There are number of simple ways to store passwords
- Clear text
- Encrypted
- Hashing
- Password-based key derivation functions
Clear Text
If someone enters their password as "dog1" then the password will be stored in the database as "dog1". Storing the password in this format means anyone with access to the database, server, backups, employees, developers or potentially attackers while the data is in transit (man-in-the-middle attacks between application and database) can "see" the password.
The below image shows what someone with access to your system can "see".
The problem with passwords is that users do tend to use their password for more than one site or service. Therefore someone stealing my "dog1" password might be able to access my Active Directory network login, Facebook, and Online Bank websites.
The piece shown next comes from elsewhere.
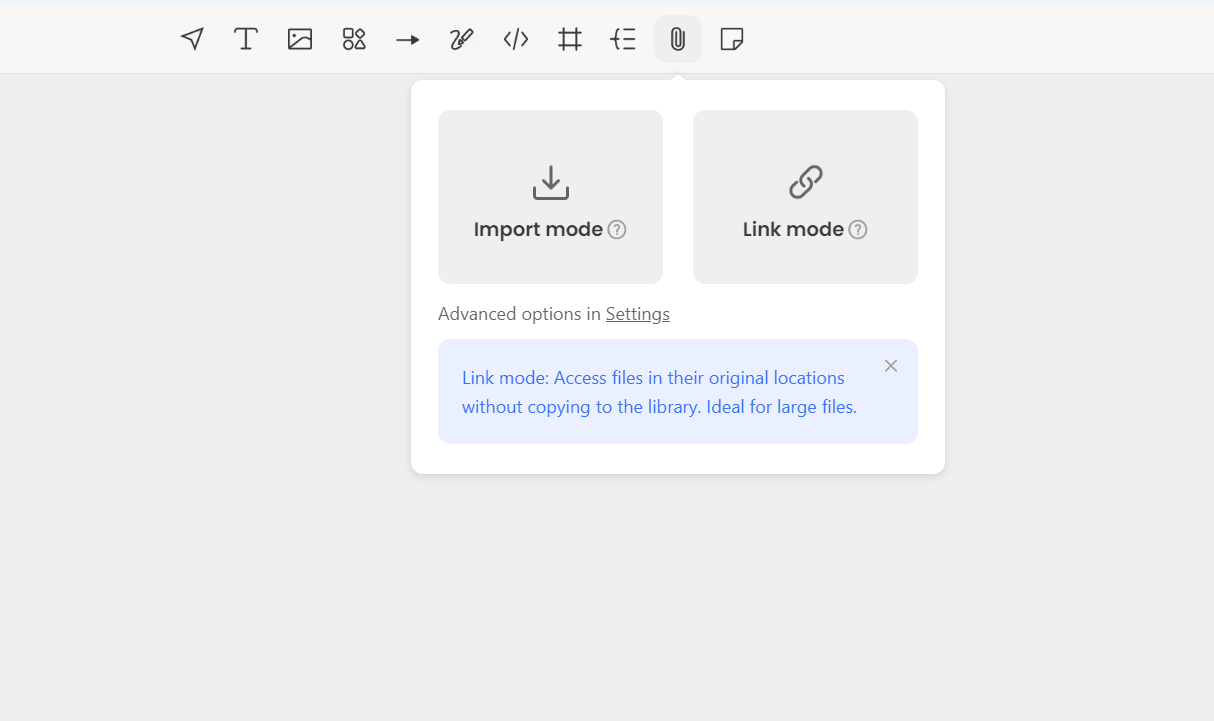The image size is (1214, 721).
Task: Select the Text tool
Action: [x=246, y=39]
Another option that is mildly better is to encrypt the password.
Encryption
Encryption at a very basic level takes a piece of plain text and converts it into random gibberish. The way in which the gibberish is created is a mix of mathematics and the encryption key (at a very simplistic level).
If we choose a very common encryption method called AES (Advanced Encryption Standard) which was originally called Rijndael. My database encrypted "dog1" value looks much better at a casual glance, using the encryption key "iloveanimals".
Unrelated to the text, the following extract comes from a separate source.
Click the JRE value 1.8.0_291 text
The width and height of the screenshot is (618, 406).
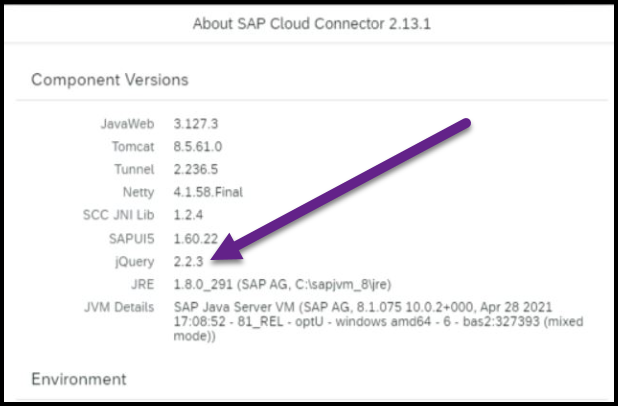[x=282, y=284]
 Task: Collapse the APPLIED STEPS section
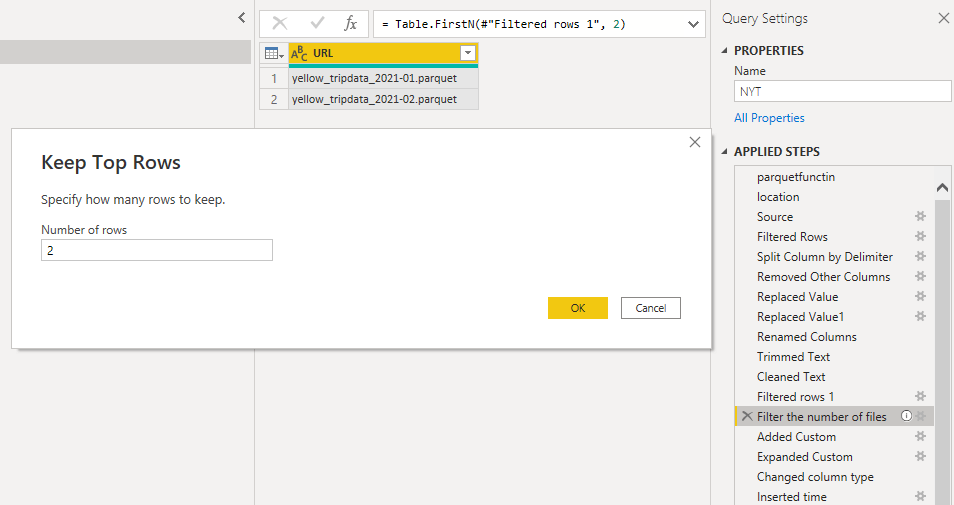(725, 152)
Without the key ("iloveanimals") it is very secure, government level secure. But it is the security of the key that makes it a problem. The common problems with using encryption for passwords are:
- The password can be reversed, this means if the attacker knows the decryption key, or brute forces the password, they will retrieve the original password. They can then use the password on other systems the user might have access to. There is no genuine secure reason anyone should know a persons password, password resets are all that is needed. Sharing passwords with anyone is never acceptable, accountability is immediately lost.
- The storing of the encryption/decryption key is a problem. The problem, which has been around since symmetric encryption began, is how do you transport and store the key securely. The key is needed by the system every time the password is checked, this means it must be easily available. Do you then encrypt the encryption key? If so, how do you protect that key?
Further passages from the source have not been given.